● EXERCISE BRIEF
Nothing but the lines from the one containing "Felpudos (337, 2045)" through the end of the entries should be set down, each exactly as written.

● RECORD EXCERPTS

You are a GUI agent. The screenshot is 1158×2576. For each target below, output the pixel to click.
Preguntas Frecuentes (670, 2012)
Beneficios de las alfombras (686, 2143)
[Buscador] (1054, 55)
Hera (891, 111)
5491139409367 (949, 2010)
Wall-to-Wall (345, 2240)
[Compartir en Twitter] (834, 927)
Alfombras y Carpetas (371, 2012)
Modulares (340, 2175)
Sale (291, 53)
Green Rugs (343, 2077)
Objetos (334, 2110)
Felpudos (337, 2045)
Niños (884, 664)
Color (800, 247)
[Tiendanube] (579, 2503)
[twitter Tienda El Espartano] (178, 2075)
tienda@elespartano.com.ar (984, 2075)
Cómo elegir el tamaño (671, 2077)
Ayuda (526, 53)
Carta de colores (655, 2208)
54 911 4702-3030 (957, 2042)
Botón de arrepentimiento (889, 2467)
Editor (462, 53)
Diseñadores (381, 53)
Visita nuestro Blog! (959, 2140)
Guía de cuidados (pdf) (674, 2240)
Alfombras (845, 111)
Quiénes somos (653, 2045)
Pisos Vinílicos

● EXPECTED ANSWER
Felpudos (337, 2045)
Niños (884, 664)
Color (800, 247)
[Tiendanube] (579, 2503)
[twitter Tienda El Espartano] (178, 2075)
tienda@elespartano.com.ar (984, 2075)
Cómo elegir el tamaño (671, 2077)
Ayuda (526, 53)
Carta de colores (655, 2208)
54 911 4702-3030 (957, 2042)
Botón de arrepentimiento (889, 2467)
Editor (462, 53)
Diseñadores (381, 53)
Visita nuestro Blog! (959, 2140)
Guía de cuidados (pdf) (674, 2240)
Alfombras (845, 111)
Quiénes somos (653, 2045)
Pisos Vinílicos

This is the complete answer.